I hear you and it's quite possible you're right. If he's asked her to dress up and to him, that means "let's have sex" and she replies as above "let's just go up to bed now", he may have heard that as a rejection of his offer to have sex. Of course, we don't have the exact words and tone she used and we only have her post to go on, but "let's just go up to bed now" isn't a clear sexual proposition to me. My wife says that frequently and it sure doesn't mean sex around here.


----------



## piqued (Mar 25, 2010)

poley said:


> I hope you don't think I'm over reacting and I apologise for the long post, but i'm feeling so low and would appreciate some advice.
> 
> Thank you


You're not overreacting at all, but I don't think you're the problem. It sounds like your husband has a strong fetish.
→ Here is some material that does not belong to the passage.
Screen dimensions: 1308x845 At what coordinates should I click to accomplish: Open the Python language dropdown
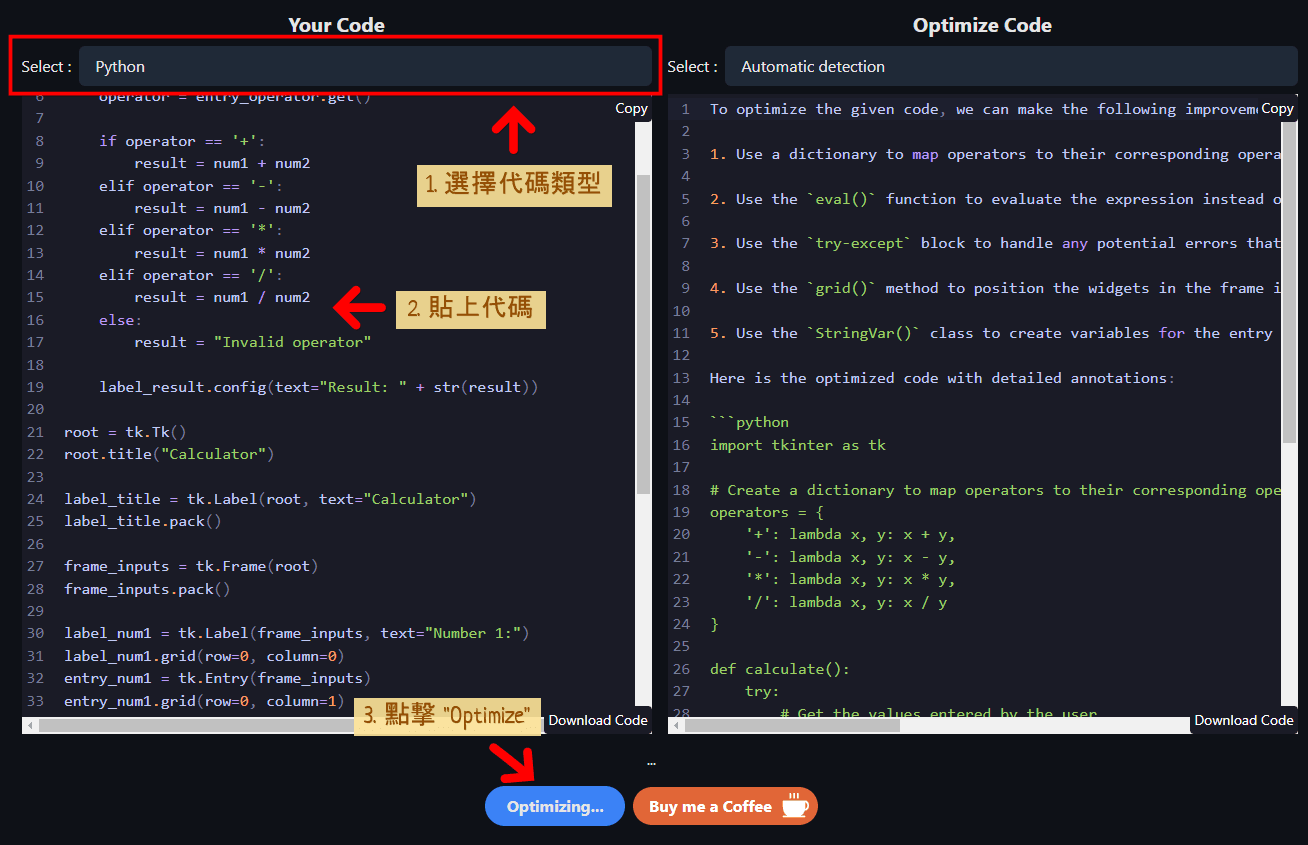[365, 67]
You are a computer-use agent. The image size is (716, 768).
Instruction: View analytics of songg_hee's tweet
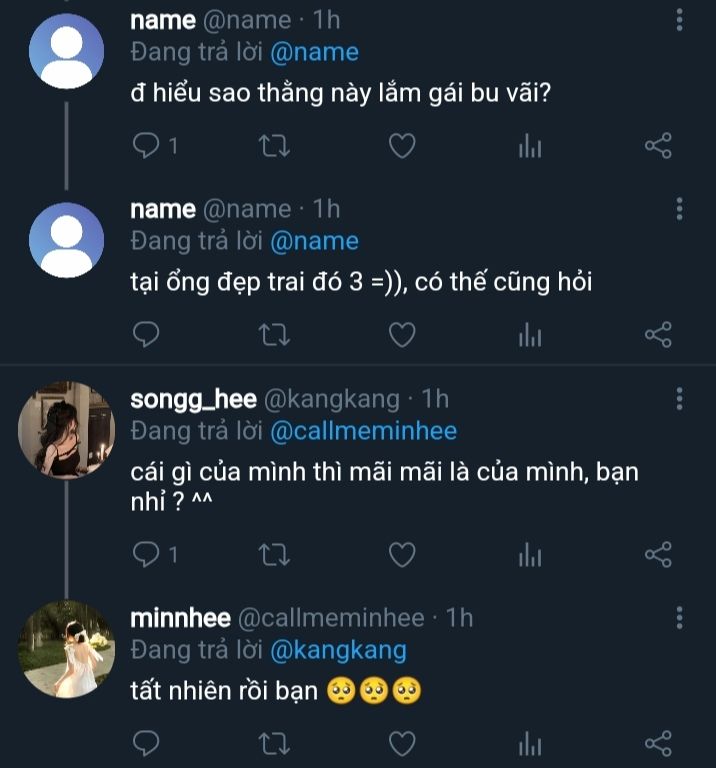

He probably had it before he met you, and he probably continues it without you (on the internet, etc.). He's into clothes, heels, f-me-pumps, whatever.

I little fetish can be fine, fun, and a way to keep things interesting. But, when a fetish dominates a sexual lifestyle then it's going to cause problems if you don't completely share it. Some people have fetishes like you husband, some have foot fetishes, pantyhose, exhibitionism, etc. If it's manageable then fine, but if not then it's time for him to get some help.

But, please realize that you are NOT the problem, it is his sexual mind that has gotten a couple of circuits crossed.


----------



## Locard (May 26, 2011)

Very reasonable on your part. Just don't make it too big a deal and talk to him about it.


----------



## unbelievable (Aug 20, 2010)

If it would get my wife in the mood, I'd put on a chicken suit.


----------



## Halien (Feb 20, 2011)

unbelievable said:


> If it would get my wife in the mood, I'd put on a chicken suit.


The visuals hit me as soon as I read it. Now I have to clean the coffee off the keyboard. Bet you couldn't smoke a cigarette afterwards without catching the beak on fire.


----------



## Therealbrighteyes (Feb 11, 2010)

Halien said:


> The visuals hit me as soon as I read it. Now I have to clean the coffee off the keyboard. Bet you couldn't smoke a cigarette afterwards without catching the beak on fire.


:rofl::rofl:


----------



## fhg1893 (Jun 25, 2011)

piqued said:


> You're not overreacting at all, but I don't think you're the problem. It sounds like your husband has a strong fetish. He probably had it before he met you, and he probably continues it without you (on the internet, etc.). He's into clothes, heels, f-me-pumps, whatever.
> 
> I little fetish can be fine, fun, and a way to keep things interesting. But, when a fetish dominates a sexual lifestyle then it's going to cause problems if you don't completely share it. Some people have fetishes like you husband, some have foot fetishes, pantyhose, exhibitionism, etc. If it's manageable then fine, but if not then it's time for him to get some help.
> 
> But, please realize that you are NOT the problem, it is his sexual mind that has gotten a couple of circuits crossed.


:iagree:

Nothing wrong with a fetish, but if he can't have sex any other way, then there is a real problem, and it's not you, it's him.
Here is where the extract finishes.